Studio album by Beanie Sigel
- Released: June 26, 2001
- Recorded: 2000–2001
- Genre: Hip-hop
- Length: 60:40
- Label: Roc-A-Fella; Black Friday; Island Def Jam;
- Producer: Shawn Carter (exec.); Damon Dash (exec.); Kareem "Biggs" Burke (exec.); Just Blaze; Kanye West; Rick Rock; 88-Keys; No I.D.; Sha-Self; Bernard "Big Demi" Parker;

Beanie Sigel chronology
| The Truth (2000) | The Reason (2001) | The B. Coming (2005) |

= The Reason (Beanie Sigel album) =

The Reason is the second studio album by Philadelphia rapper Beanie Sigel, released on Roc-A-Fella Records. Originally scheduled for a June 12, 2001 release, the album was ultimately released June 26, 2001. The album contains 14 tracks, and special guests include Memphis Bleek, Jay-Z, Freeway, Omillio Sparks, Scarface, Daz, Kurupt, and Rell.

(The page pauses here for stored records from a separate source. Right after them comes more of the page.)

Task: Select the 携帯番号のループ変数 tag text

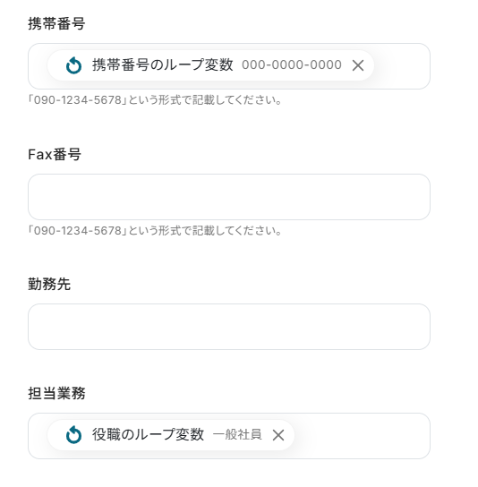Action: (x=162, y=65)
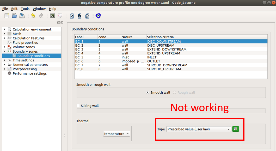Click the run calculation gear icon

pyautogui.click(x=98, y=16)
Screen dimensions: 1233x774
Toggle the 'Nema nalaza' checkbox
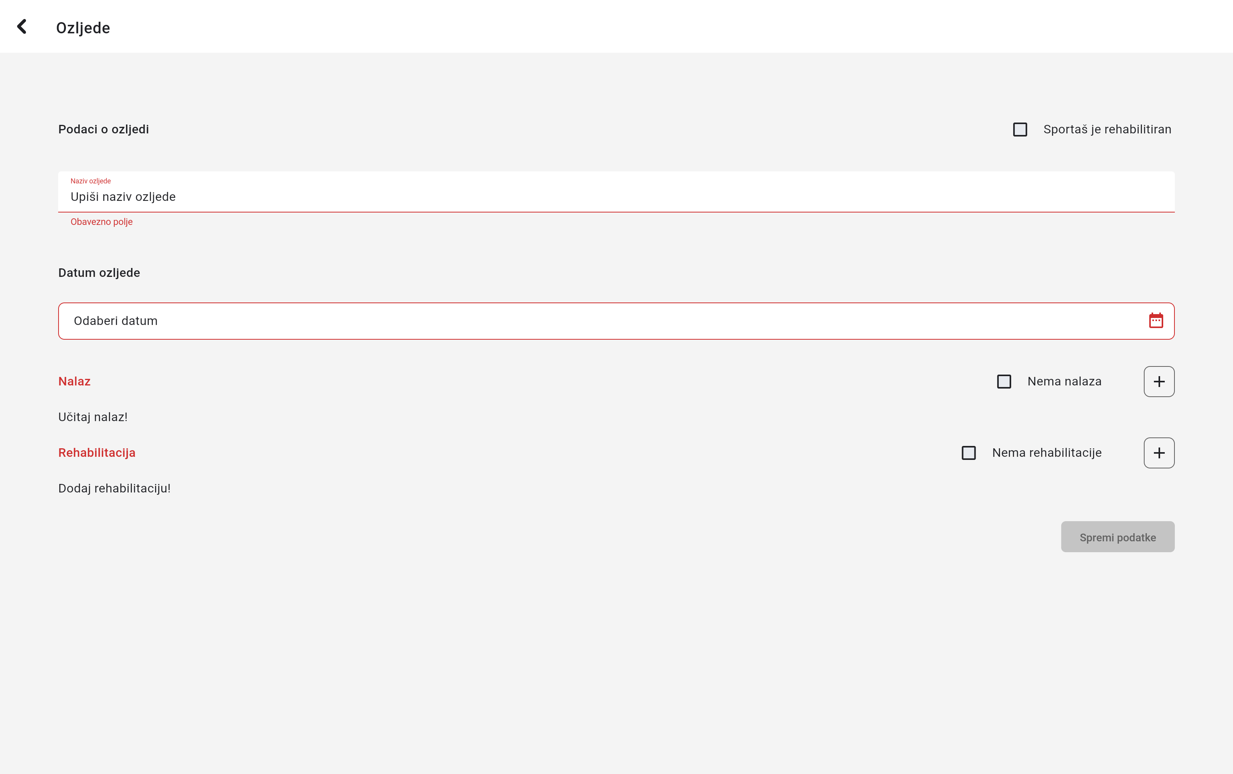tap(1004, 381)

It received positive reviews from critics divided over Sigel's lyrical abilities as a rapper. The Reason debuted at number five on the Billboard 200 and spawned two singles: "Beanie (Mack Bitch)" and "Think It's a Game".

==Reception==
=== Critical reception ===

The Reason garnered positive reviews from music critics who commended the record's East Coast production but questioned Sigel's abilities as a credible rapper. Andy Capper of NME found some familiarity in the album's beats but praised Sigel's dark-yet-intriguing delivery along with a talented list of guest artists, calling it "one of the best hardcore rap records of the year 2001." Steve 'Flash' Juon of RapReviews praised the lyrical delivery and production for being an upgrade from Sigel's debut effort The Truth, saying that, "[I]n the pantheon of Philadelphia rap from The Roots to Will Smith, make room for a mack (bitch) - he's definitely earned his right to shine." Entertainment Weeklys Evan Serpick said that, "Sigel will never sound as urgent as Chuck D or as smooth as Method Man, but the Jay-Z protégé makes up for it with smarter-than-average gangsta lyrics and eclectic hip-hop beats." Nick Catucci of Blender wrote that, "Throughout the disc, Beanie stalks through the subdued bounce of big, loose piano and horn riffs, his smooth but steely flow intact. There's a sequel to his first album's not-so-pretty prison tale "What Ya Life Like" here, but it's best hearing about Beans's life when he's feeling nice, not nasty."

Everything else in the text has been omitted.